Calibration was simple enough and involved connecting the rear sensor board wires to a 9V reference pin on the board. I then connected the un-boxed unit to my radio and was rewarded by the power and SWR being displayed as expected.
Tip: Take note of the TRx and Antenna connectors, this is written on the board but can be difficult to see when the board is fitted.
The first thing to note here is that the main PCB and push buttons will hang down from the top of the enclosure. To ensure that the screen could be supported I decided to turn the enclosure over so that the screws were at the top.
I printed and fitted the supplied cutting templates using clear tape. All holes were centre punched before being carefully drilled.
Note: The templates did not work out as well as I had hoped, a number of last-minute adjustments were required to make things fit. I recommend using the templates as a guide only, check your measurements and be sure yourself before drilling!

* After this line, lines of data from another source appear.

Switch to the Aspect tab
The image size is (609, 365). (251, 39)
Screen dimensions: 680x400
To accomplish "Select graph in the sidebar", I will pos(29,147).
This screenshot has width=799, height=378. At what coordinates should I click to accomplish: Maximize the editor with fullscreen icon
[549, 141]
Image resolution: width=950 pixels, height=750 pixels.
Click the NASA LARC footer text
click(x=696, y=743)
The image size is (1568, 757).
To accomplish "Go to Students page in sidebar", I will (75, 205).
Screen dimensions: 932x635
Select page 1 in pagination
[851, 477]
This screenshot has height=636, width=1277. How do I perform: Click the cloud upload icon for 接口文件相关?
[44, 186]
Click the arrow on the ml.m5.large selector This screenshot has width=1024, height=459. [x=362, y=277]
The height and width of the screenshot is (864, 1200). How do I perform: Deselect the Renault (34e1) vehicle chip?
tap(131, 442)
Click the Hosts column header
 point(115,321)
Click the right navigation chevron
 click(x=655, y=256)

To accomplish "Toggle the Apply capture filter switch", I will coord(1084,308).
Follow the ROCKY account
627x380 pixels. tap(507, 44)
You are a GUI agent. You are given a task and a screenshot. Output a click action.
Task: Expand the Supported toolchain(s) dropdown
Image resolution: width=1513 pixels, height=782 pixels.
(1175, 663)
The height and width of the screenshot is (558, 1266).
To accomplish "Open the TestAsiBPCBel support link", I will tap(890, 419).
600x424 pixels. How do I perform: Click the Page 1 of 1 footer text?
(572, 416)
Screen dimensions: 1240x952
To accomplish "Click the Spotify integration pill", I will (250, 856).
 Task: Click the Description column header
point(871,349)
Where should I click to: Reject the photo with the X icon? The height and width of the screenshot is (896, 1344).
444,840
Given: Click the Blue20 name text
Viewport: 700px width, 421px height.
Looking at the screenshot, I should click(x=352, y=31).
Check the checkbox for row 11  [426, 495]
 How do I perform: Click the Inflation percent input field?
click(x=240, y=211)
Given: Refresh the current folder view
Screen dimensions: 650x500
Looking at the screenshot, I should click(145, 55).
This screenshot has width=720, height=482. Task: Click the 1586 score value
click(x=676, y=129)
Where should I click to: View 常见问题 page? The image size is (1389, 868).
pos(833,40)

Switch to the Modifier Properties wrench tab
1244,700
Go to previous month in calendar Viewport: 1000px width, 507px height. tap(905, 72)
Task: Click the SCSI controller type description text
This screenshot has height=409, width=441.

A high standard circular hole cutting saw was used to make the two 16mm holes in the rear panel. All other holes were started with a 1.5mm pilot drill and were finished off with the final size drill bit. Holes were de-burred using a small round needle file.
The square display hole was cut as suggested in the instructions. Multiple holes were drilled and large wire cutters were used to remove the centrepiece. A square and flat file were used to finish the hole off. With a bit of care, I was very pleased with the results.
The plain aluminum case was painted satin black using BBQ paint. This paint is fantastic for this type of project, it always gives a great finish and requires no primer.
To finish the unit off I purchased a fantastic sticker set from a decal vendor. The stickers really brought the unit to life and made it look like a purchased item. Four sticky feet were added to the base and the Digital SWR meter was finished.
The unit sits nicely on top of my FT817 and looks smashing. The battery appears to go on and on so I have not tried connecting it to a mains powered PSU just yet.
A nice feature is that the unit will start up on transmit automatically, it just works great.
I'm very happy with the meter, it performs exactly as expected and looks great. It is so useful I just don't know how I got along without it.